Since sundown came, it’s officially the 12th of Elul by the Hebrew calendar.

Today is the day. When morning comes, I’ll be at the beit din at 8:30 a.m. Before the sun goes down again, I will be a Jew in truth and not just in hope and preparation.

Things will not happen in the order they did for Michael at Chicago Carless. For him it was beit din, hatafat dam brit, and mikveh. I have had my hatafat dam brit, and it will be beit din then mikveh, but there will be some differences.

  1. It isn’t going to happen all in the same building. Michael’s day was all in the same place, but the closest mikveh to my Temple is about 40 miles away, and I can’t ask the beit din to drive that far.
  2. It’s separated by about seven hours. Beit din at 8:30 am until whenever, but mikveh’s not until four pm. So there will be a largish break.
  3. We will not be going back to the Temple after the mikveh (at least, I haven’t been told otherwise), so the recognition of me as a Jew (including holding the Torah for the first time, and putting on my tallit for the first time) will very likely happen before I go to the mikveh. But in my heart I know that I will not feel like it’s done until, well, it’s all done.
  4. I am shaky and nervous, but I did get to talk with my rabbi today after our last class was over with, and when I went to Hebrew class afterwards, it became as much a class about being a Jew as it did about reading Hebrew. Everyone was very kind to me.
  5. My best friend and my husband will be with me throughout, which will help.
  6. In the break, I will have a good meal and get a very, very thorough shower and scrub-down.
  7. I will be bringing my own towel and a pair of flip-flops to the mikveh to try to avoid any untoward accidents like slipping on the tile or their towels or robes not being big enough to cover me. (Both of which I am honestly really scared about.)
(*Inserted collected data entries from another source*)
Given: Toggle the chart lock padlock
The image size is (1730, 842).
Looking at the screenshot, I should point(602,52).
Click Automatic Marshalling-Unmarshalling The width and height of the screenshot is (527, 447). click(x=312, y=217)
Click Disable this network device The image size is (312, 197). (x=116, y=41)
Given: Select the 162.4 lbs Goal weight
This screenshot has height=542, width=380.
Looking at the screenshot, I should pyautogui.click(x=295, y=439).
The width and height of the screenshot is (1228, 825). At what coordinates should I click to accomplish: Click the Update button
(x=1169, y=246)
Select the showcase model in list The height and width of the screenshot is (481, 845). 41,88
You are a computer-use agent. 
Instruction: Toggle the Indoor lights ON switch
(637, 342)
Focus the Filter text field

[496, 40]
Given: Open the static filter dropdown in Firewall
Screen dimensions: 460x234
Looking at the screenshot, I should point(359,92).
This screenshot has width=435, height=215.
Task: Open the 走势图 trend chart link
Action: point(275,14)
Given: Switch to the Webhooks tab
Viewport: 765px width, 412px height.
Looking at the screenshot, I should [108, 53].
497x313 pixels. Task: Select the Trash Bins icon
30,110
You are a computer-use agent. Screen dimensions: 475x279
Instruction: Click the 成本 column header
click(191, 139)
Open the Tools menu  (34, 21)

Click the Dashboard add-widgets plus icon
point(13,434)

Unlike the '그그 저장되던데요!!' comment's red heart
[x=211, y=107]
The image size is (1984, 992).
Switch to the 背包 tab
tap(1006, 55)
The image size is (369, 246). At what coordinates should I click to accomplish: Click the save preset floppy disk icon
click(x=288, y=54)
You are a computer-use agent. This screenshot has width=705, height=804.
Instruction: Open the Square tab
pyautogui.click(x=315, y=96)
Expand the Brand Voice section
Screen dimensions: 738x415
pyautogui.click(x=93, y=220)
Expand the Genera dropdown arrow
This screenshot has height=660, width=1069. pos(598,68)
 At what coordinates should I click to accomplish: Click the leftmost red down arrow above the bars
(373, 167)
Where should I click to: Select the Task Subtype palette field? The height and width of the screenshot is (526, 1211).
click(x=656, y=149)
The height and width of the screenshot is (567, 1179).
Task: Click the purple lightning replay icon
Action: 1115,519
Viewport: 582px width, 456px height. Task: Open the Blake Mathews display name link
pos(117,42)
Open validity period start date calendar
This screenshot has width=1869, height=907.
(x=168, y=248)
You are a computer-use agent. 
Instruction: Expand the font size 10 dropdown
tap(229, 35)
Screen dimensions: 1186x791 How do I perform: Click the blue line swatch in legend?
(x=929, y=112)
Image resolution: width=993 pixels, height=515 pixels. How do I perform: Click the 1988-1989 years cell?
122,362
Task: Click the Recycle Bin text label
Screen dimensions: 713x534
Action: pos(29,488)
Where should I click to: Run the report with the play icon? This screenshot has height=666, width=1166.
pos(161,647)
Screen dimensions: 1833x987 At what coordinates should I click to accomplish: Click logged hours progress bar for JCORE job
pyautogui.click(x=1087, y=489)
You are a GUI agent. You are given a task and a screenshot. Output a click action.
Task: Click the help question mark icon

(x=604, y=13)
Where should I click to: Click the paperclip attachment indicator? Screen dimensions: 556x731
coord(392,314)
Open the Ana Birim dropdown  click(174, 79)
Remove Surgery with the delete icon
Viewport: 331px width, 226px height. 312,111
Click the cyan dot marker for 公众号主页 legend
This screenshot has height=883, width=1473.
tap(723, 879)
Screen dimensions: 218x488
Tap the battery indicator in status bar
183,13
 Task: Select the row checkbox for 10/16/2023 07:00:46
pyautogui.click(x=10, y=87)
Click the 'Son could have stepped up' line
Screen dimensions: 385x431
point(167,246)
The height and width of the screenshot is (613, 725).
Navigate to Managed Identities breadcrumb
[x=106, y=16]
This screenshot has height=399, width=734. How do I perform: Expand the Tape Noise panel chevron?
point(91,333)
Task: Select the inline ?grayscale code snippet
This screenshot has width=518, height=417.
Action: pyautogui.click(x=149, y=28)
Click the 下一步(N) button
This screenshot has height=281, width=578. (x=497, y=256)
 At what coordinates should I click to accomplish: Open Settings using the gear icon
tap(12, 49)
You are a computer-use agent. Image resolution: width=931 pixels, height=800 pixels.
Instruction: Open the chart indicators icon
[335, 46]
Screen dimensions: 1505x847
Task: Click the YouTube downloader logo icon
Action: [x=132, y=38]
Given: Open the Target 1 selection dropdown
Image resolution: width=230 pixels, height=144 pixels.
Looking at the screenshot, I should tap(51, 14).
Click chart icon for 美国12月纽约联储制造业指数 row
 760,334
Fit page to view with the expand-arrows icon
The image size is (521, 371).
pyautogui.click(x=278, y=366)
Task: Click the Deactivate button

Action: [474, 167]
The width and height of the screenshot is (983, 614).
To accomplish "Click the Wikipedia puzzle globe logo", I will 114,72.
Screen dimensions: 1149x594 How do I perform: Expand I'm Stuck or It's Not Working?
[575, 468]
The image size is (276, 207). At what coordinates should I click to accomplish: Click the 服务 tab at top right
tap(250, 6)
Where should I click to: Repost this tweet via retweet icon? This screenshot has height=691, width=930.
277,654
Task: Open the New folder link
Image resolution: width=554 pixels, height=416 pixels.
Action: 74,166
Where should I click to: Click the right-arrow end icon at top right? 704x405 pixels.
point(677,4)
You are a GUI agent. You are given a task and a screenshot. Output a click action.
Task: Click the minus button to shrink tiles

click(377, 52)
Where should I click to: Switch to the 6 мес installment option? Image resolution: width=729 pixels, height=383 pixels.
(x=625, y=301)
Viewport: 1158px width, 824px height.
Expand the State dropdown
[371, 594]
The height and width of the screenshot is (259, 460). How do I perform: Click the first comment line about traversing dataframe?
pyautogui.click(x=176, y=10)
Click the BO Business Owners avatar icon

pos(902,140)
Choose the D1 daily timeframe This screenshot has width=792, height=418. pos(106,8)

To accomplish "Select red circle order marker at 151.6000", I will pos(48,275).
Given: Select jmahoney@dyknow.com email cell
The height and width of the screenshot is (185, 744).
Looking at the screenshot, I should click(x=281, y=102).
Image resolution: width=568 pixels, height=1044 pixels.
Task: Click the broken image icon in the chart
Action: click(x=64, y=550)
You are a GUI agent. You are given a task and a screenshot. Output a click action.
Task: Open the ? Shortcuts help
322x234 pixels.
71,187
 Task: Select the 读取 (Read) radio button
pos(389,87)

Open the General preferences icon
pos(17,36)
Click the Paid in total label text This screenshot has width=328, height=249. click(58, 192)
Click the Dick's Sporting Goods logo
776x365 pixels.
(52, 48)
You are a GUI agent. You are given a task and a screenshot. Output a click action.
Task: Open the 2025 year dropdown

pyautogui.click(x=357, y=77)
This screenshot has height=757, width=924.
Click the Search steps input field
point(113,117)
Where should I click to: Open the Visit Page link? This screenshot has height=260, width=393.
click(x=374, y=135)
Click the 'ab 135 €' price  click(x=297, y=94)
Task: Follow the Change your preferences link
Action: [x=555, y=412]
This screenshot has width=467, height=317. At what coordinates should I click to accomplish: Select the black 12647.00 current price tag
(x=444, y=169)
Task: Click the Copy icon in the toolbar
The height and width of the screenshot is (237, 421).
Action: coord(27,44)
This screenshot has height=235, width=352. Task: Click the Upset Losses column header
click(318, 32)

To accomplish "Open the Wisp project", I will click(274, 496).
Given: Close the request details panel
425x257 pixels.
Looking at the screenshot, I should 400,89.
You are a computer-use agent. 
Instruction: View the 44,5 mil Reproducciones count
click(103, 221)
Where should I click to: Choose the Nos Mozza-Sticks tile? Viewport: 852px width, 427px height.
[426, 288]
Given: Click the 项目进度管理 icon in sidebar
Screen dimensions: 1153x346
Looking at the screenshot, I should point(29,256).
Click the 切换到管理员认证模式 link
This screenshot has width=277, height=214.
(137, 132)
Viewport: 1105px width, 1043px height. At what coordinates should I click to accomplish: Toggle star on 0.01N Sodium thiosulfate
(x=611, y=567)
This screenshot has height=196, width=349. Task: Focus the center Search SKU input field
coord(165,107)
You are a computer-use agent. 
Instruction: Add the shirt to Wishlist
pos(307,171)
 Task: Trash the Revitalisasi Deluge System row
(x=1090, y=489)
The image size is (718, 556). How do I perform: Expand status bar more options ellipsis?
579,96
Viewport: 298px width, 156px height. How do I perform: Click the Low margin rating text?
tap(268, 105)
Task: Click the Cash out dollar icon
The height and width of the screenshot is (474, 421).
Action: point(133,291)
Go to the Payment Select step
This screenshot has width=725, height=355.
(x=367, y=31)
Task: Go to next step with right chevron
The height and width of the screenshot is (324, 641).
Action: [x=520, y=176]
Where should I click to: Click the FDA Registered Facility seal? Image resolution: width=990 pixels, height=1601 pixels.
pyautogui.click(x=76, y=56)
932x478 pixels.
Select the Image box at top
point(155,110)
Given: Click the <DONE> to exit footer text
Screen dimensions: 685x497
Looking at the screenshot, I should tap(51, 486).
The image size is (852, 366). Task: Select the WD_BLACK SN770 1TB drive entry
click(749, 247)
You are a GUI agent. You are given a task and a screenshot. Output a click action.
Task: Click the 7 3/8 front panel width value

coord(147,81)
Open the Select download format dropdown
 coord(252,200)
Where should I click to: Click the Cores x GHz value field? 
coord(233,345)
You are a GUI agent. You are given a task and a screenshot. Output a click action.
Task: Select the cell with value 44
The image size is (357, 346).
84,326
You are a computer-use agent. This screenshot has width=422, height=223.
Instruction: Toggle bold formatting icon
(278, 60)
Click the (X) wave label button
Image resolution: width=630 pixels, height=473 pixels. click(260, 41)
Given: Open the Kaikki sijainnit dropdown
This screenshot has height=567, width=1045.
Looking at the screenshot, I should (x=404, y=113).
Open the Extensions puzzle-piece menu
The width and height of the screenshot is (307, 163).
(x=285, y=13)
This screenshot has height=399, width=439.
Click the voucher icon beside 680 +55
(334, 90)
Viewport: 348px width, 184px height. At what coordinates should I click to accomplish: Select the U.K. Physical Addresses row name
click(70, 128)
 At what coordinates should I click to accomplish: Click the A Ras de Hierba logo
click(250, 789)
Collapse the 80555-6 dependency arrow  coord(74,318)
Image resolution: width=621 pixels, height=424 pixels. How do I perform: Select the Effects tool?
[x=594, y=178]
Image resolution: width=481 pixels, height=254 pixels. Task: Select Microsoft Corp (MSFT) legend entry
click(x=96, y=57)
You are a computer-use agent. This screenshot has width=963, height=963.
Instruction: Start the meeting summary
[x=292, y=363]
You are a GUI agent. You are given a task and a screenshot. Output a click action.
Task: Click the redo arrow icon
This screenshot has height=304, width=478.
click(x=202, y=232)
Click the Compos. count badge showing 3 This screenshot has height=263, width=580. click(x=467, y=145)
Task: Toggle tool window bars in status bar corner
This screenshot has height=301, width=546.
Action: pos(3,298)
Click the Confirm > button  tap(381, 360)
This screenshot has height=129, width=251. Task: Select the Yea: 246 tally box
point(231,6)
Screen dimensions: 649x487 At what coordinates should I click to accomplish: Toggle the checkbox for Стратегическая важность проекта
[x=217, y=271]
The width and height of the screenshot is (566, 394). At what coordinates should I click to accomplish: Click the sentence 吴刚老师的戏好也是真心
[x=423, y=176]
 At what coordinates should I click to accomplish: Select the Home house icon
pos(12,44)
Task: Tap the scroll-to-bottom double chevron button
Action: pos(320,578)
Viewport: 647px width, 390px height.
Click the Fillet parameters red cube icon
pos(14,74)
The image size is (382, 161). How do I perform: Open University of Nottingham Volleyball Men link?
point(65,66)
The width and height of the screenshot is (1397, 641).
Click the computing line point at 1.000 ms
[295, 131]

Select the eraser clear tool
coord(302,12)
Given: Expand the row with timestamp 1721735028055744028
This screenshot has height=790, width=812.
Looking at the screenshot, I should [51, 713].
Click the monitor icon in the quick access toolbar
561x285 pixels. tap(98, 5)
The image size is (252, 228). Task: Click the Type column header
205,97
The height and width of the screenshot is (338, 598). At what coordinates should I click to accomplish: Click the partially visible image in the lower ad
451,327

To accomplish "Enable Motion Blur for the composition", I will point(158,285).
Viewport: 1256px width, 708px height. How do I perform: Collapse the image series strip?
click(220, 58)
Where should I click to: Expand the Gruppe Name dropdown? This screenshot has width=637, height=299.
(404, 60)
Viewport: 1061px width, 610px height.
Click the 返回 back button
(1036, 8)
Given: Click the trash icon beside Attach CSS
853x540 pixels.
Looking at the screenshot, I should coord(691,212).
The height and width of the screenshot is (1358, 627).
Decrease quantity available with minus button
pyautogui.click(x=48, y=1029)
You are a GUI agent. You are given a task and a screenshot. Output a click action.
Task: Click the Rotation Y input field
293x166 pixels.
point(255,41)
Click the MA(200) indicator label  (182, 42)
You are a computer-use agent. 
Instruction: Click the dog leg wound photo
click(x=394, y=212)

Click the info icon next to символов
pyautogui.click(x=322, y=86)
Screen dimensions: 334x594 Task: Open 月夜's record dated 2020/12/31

Rabbi told me what would happen at the mikveh. After I do the ritual bath-and-scrub thing, which will be quick since I will have done a quite thorough bathing before coming to the mikveh, I will go out into the room where the pool is and put my towel down and take my flip-flops off before I go down into the water. After I’m under the water to my shoulders, I will let Rabbi (who is my witness) know that I’m ready. Then I will immerse, lifting my feet off the bottom of the pool so that I’m floating free, and the Rabbi will announce whether it was kosher or not by saying so. After the first kosher immersion, I will say the prayer for immersion. After the second, I will say the Shema. And finally, after the third, I will say the Shehecheyanu. There will apparently be a kippah at poolside for me to put on, to recite each prayer.

Michael was very clear about how this works to get the whole body floating free for that split second that’s necessary. You point your hands in front of you, jump up a bit to give yourself some momentum, and pull your feet up when you go under so that you float free. I am going to try to avoid pulling my back any worse than it’s already been pulled (I have a knot in my lower back that won’t quit no matter how much I stretch).

I’m bringing my tallit clips to the beit din, and my new kippah with me to the mikveh, for wearing afterwards. It has a Mogen David on it that covers the entire diameter of the kippah, a white kippah with a blue star. I have been saving it for this occasion since I got it last year.

I will pack a very small bag with toothbrush, toothpaste, and comb, and my friend will bring the tallit with her. So I’m mostly ready. I’m just scared to death that I’ll do something foolish or say something wrong, or that my klutziness will kick in at the worst possible moment.

Worrying? Me?

Yeah, a bit.

Because, you know, that’s not Jewish or anything…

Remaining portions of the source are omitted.